先日からTVer山田太一さんのドラマ『思い出づくり。』を配信していて、ずっと楽しみに見ていました。最終回を本日見ました。

40年ぶりくらいに見たドラマは、あれっ、こう言う内容だったっけ、こう言う展開だったっけと、結構記憶があやふやで、新たに見ている感じでした。不思議と全体的な雰囲気や所々のシーンはよく覚えているのです。

今の時代に見ると、昭和というのはなんて野蛮な時代だったのか。今、オンタイムで放送中の『不適切にもほどがある』ではないですが、現代から見ると非常識な時代なのです。

女性は「クリスマスケーキ」と言われていた時代で、24日までは売れるけれど25日になると売れなくなるクリスマスケーキと女性の年齢をかけていると言う失礼さ。しかも当時の女性たちは誰かの娘、妻、母としてしか居場所がない時代。仕事に就いても雑用ばかり押し付けられて、出世できるわけでもなく、毎日をモヤモヤと送っている23歳の女性3人の友情と恋のお話です。
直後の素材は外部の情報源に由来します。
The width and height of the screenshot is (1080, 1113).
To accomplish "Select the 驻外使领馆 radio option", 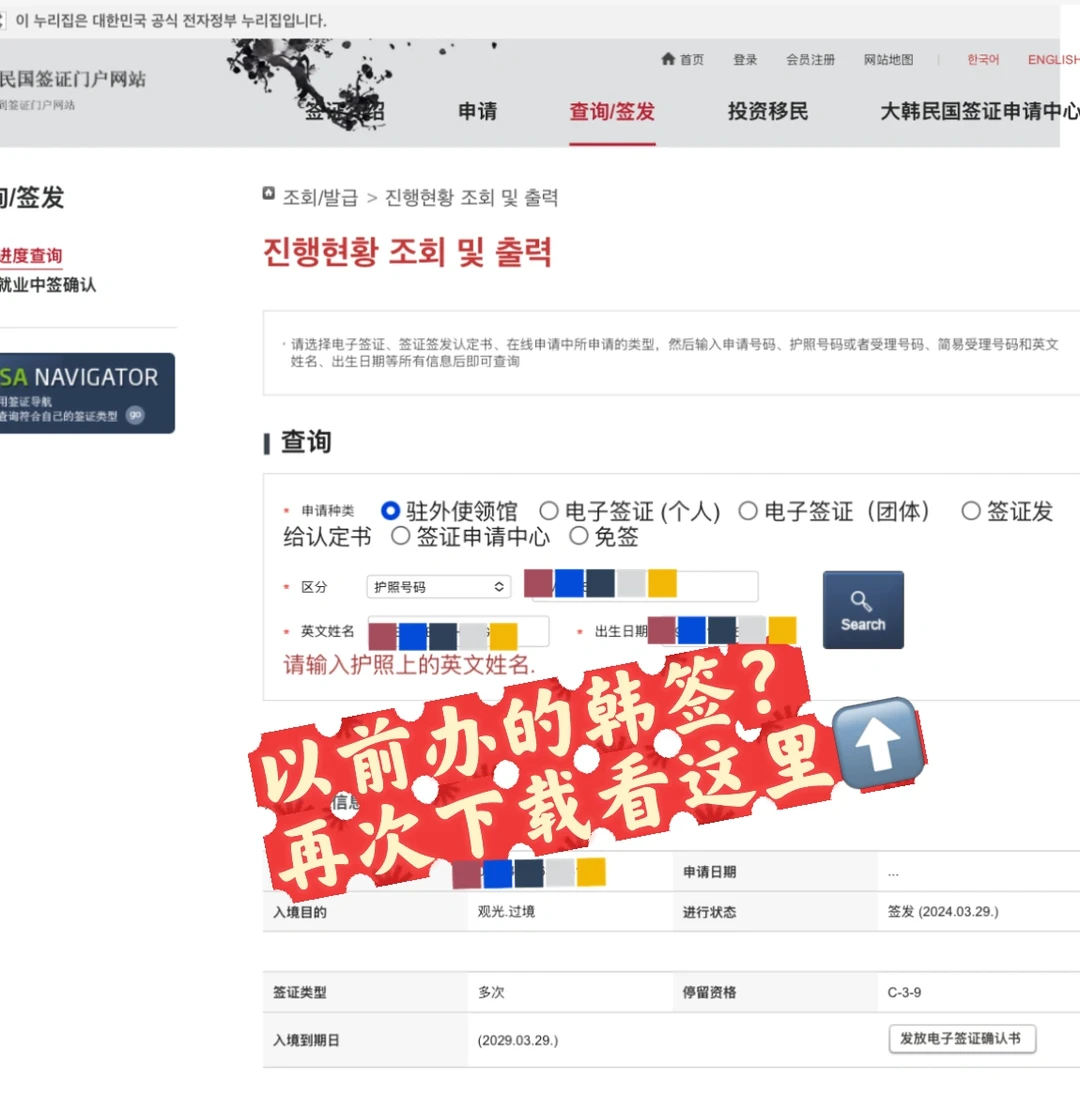I will 390,510.
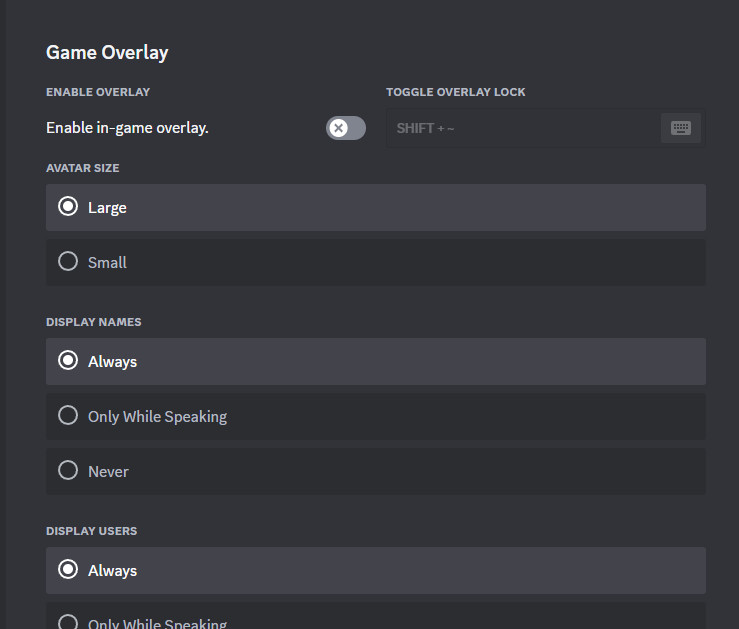Click the TOGGLE OVERLAY LOCK label
The width and height of the screenshot is (739, 629).
click(455, 92)
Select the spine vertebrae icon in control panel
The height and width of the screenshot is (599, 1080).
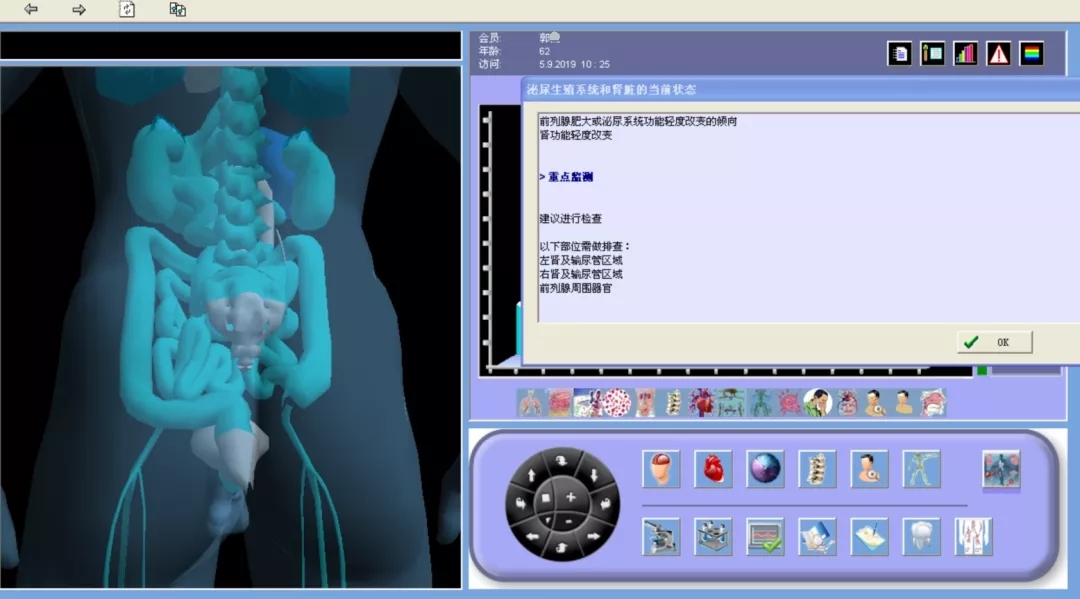pyautogui.click(x=817, y=469)
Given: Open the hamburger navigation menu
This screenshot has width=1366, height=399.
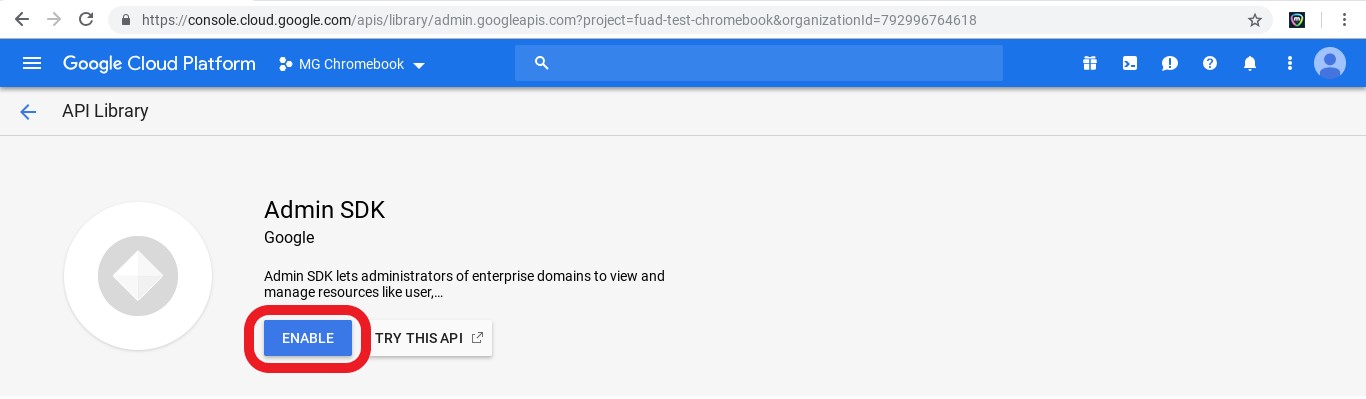Looking at the screenshot, I should [32, 63].
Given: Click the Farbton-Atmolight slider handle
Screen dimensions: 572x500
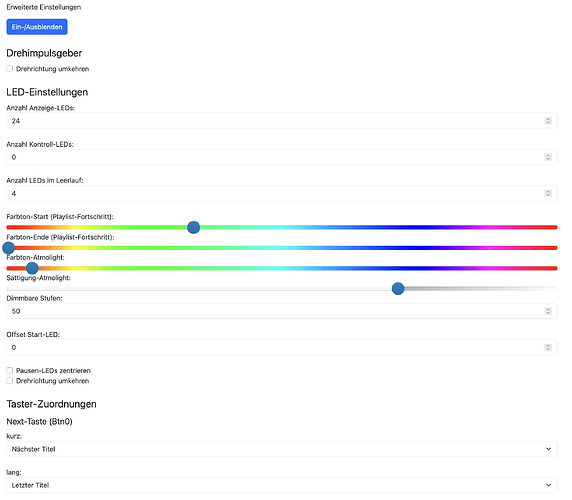Looking at the screenshot, I should tap(32, 268).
山梨出身で車内ウェートレスの久美子 (古手川祐子) 、福島出身で都心のOLの香織 (田中裕子)、下町育ちで工場勤めののぶ代 (森昌子)が海外旅行に安く行けると言う詐欺に引っ掛かって知り合い意気投合。何でも言い合える友人になっていきます。展開が早くて、知り合ってから事件を起こし、その収束までが1年足らずのうちに展開されていきます。

今のドラマではありえないほど親が口を出してくる。今のドラマが恋する2人とその周りで話が終わってしまうのに、この当時はとにかく親がうるさい。今見ると、昔の小津安二郎の映画の様な、娘の縁談のてんやわんやを描いた作品の流れを汲むドラマなのかもしれません。

出てくる男性たちの大半がいけすかないのも凄い。いい人だなと思ったのは、途中から出てくるスナックのマスターがまるで親代わりの様に心配してくれる良い人だった。最終回に登場する根津甚八似の飛行機の教官も良い。因みに演じているのも根津甚八さんでした。

クライマックスの結婚式場控え室占拠は凄かった。本気の女性3人組と世間との攻防戦で、結局負けてしまうけれど、凄い『思い出づくり。』にはなってしまった訳です。海外旅行の比なんてもんじゃなく。

とにかくよくできたドラマで無駄がなく、足りない所もなく、余す事なく当時の女性の置かれていた状況やその周りの世界が描かれていて、今見ても面白い。女性たちの服装もきちんとしていておしゃれで、何と言っても皆、革の仕立ての良いハイヒールを履いているのです。現在だったら足元は皆、スニーカーですね。ファッションは基本ワンピースやスカートで、OLの香織が途中からパンツを着用する様になるのも、香織と言うキャラクターに良くあっている。一人暮らしのアパートの部屋は、今の日本は豊かになったなと思うほどの質素さ。あの質素な部屋からおしゃれして出かける若い女性の姿はちょっといじらしい。

結婚がその後の人生を決めてしまう時代の女性の悲喜交々をヒロインたちと一緒になって笑ったり泣いたり感情移入してしまう作品です。